Use Stripe CLI to forward webhooks to localhost: stripe listen --forward-to localhost:3000/api/webhooks. Trigger test events with stripe trigger customer.subscription.updated. Use test mode and test clock for time-based scenarios (trial end, period rollover).

The CLI gives you a temporary webhook signing secret. Use it in your local env; production uses the real secret. For CI, use Stripe's test mode and fixture events. Avoid hitting production webhooks from tests—use a separate Stripe account or mock the HTTP endpoint.

Async webhook processing

If your handler does more than a quick DB update—sending emails, calling external APIs, updating caches—return 200 immediately and process in the background. Stripe expects a response within a few seconds. Queue the event (SQS, Inngest, Trigger.dev) and process asynchronously. The queue consumer must still be idempotent: check the event ID before doing work.

typescript
// Fast path: acknowledge and queue
export async function webhookHandler(req: Request) {
  const event = verifyAndParse(req);
  await queue.add('process-stripe-event', { eventId: event.id, type: event.type });
  return new Response('OK', { status: 200 });
}

// Worker: idempotent processing
async function processEvent(eventId: string) {
  const existing = await db.webhookEvents.findUnique({ where: { id: eventId } });
  if (existing) return;
  const event = await stripe.events.retrieve(eventId);
  // ... process ...
}

Customer and org linking

Link Stripe customers to your orgs or users. Create the Stripe customer when the user signs up or when they first hit checkout. Store stripe_customer_id on the org or user record. Use it for Checkout, Portal, and webhook lookups.
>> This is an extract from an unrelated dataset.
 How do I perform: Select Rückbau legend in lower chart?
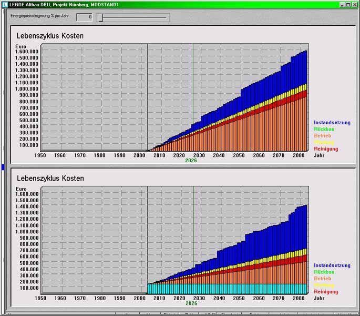(324, 272)
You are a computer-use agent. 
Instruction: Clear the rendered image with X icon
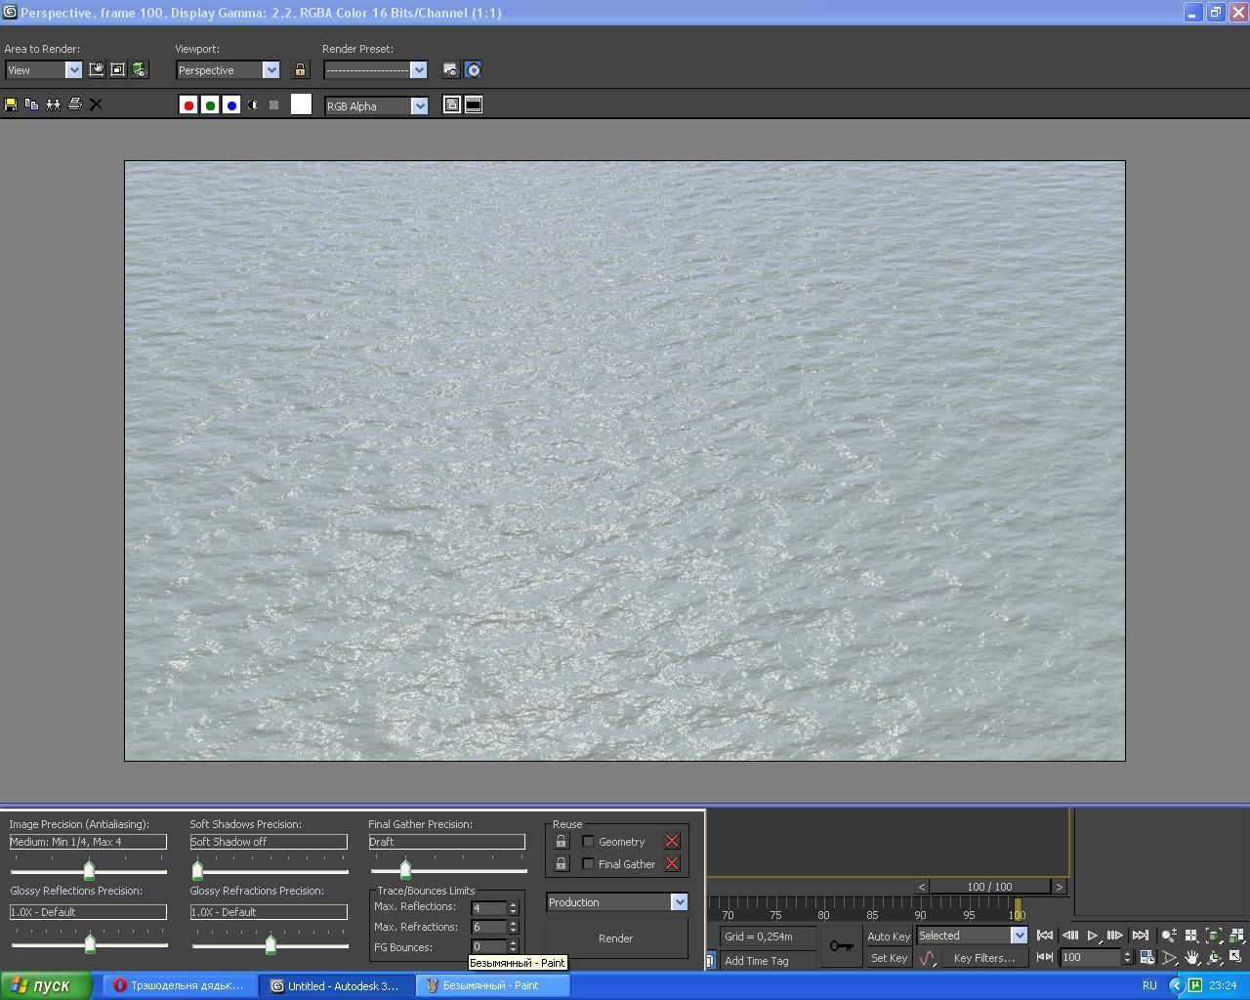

When a webhook arrives, you have the subscription's customer ID—look up the org, update the subscription, and you're done.

One Stripe customer per org (or per user, if you're B2C). Don't create a new customer for every checkout—you'll fragment payment history and complicate dunning. Reuse the customer ID across subscriptions, one-off payments, and invoices.